El sucesor de Chávez se encuentra ahora con dos problemas insuperables: Ya no está el comandante, ni tampoco cuenta con los ingresos petroleros que aquel disfrutó. En la actualidad cayeron hasta uno 40 dólares. Sin esos dos elementos, el legado que intenta mantener vivo ya no es viable.

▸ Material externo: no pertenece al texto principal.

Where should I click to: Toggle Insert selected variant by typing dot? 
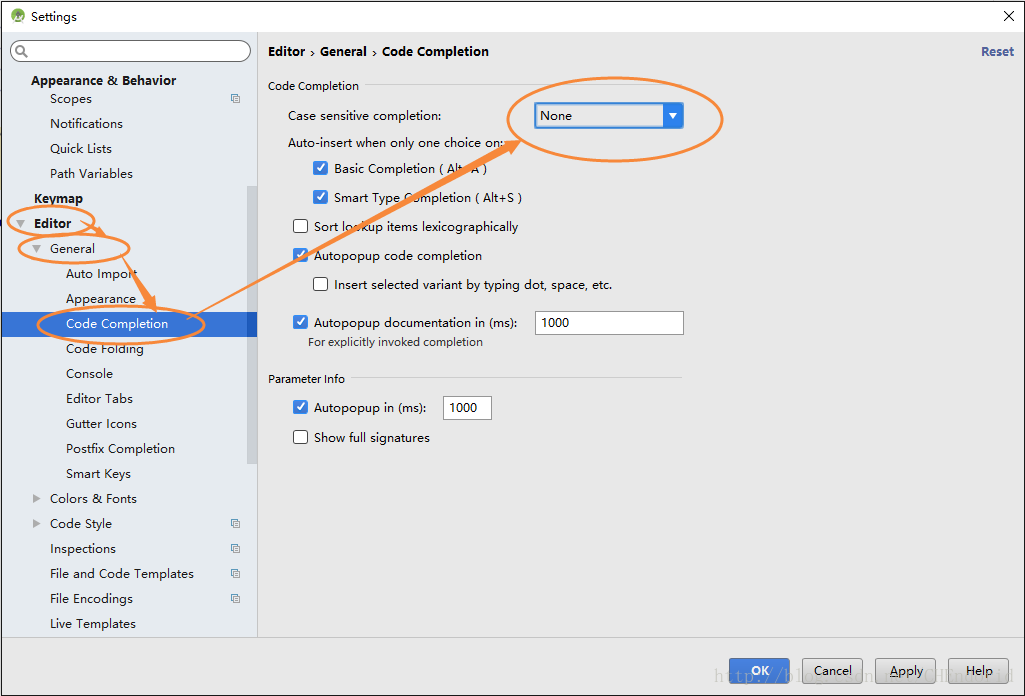tap(320, 285)
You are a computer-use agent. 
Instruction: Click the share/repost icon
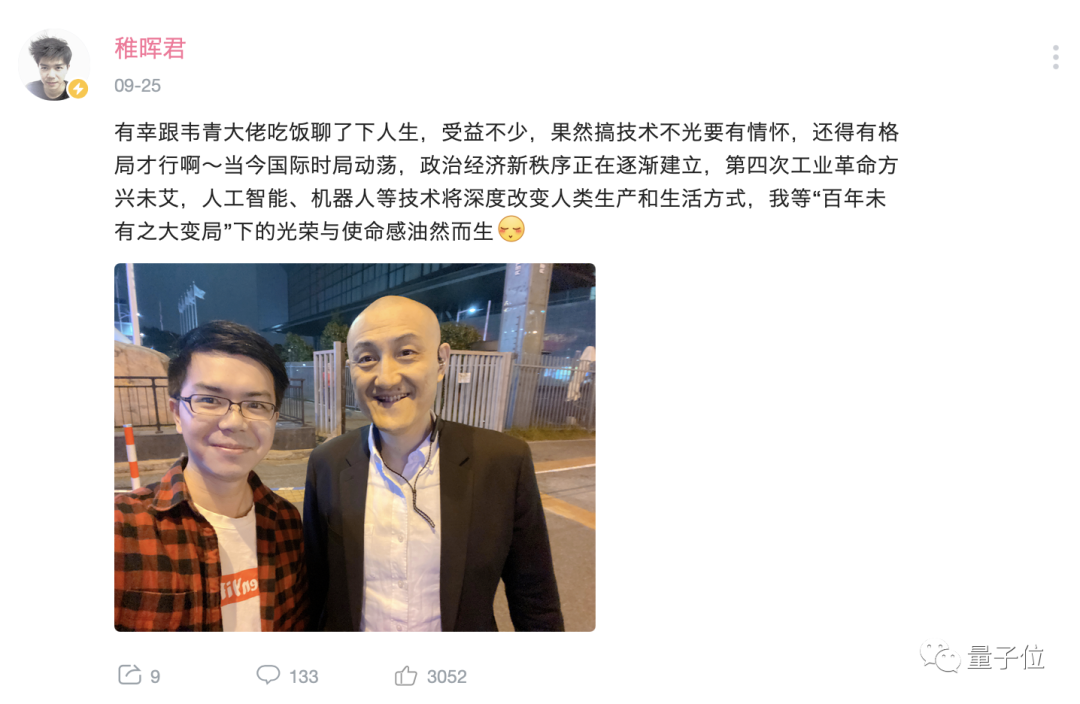(129, 675)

La economía se hunde en problemas insuperables (al menos dentro del actual modelo): Venezuela padece la inflación más alta del mundo, el déficit fiscal resulta inmanejable, el bolívar fuerte se ha transformado en una de las monedas más débiles del mundo, la escasez –con un aparato productivo destruido por tres quinquenios de expropiaciones, controles y políticas irracionales- resulta insoportable, las colas que padecen los venezolanos cada día también lo son, ya no hay dólares, sin materias primas ni repuestos la industria se viene abajo, el PIB cae a niveles nunca antes imaginados (10% según estima el FMI), la inseguridad es rampante, faltan las medicinas, la salud y la educación destrozadas, el endeudamiento del estado y de sus empresas es abrumador, al país se le ha cerrado el crédito, PDVSA está severamente dañada, además la crisis eléctrica y la falta de agua agobian a Venezuela entera, al igual que la corrupción, la ineficiencia y el dogmatismo. La lista de los problemas es casi infinita. Es una crisis inducida por el populismo y el marxismo. Culpar de ellos a la “derecha maltrecha” o a una “guerra económica” supone presumir que el pueblo es idiota.

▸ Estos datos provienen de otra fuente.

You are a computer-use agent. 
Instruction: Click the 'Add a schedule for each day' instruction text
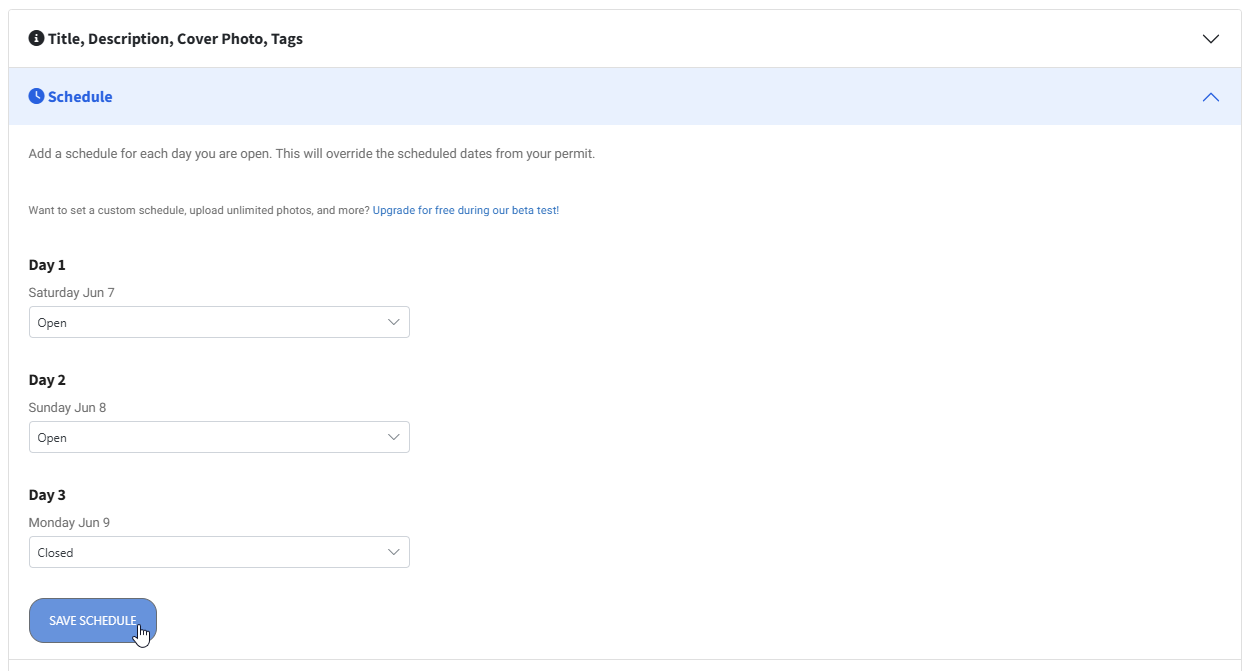pyautogui.click(x=311, y=154)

Y no lo es. Las encuestas nos dicen que la popularidad del actual gobernante ha caído a niveles deprimentes. Según José Antonio Gil -de Datanálsis- entre el 2012 y el 2015, el chavismo se ha reducido a la mitad. Y según nos dice la encuesta Venebarómetro al mes de septiembre el 77,9% de los ciudadanos valoran negativamente la gestión del gobierno de Maduro, el 89,3% piensa que la situación del país es negativa y agrega la encuestadora: casi 9 de cada 10 venezolanos les gustaría que cambiara la conducción del país. Según la encuestadora Hercon, a septiembre el 82,7% de los ciudadanos evaluaba negativamente la gestión de Maduro, el 82,6% piensa que las cosas van por mal camino y responsabilizan por ello al modelo impuesto por Nicolás Maduro. Según IVAD el 76,9% le tiene poca o ninguna confianza al mandatario en tanto que la encuestadora de Alfredo Keller sostiene que el 80% de los propios chavistas creen que un cambio es necesario.
Tres hechos resultan pues incuestionables: Chávez murió, el petróleo cayó y Maduro fracasó.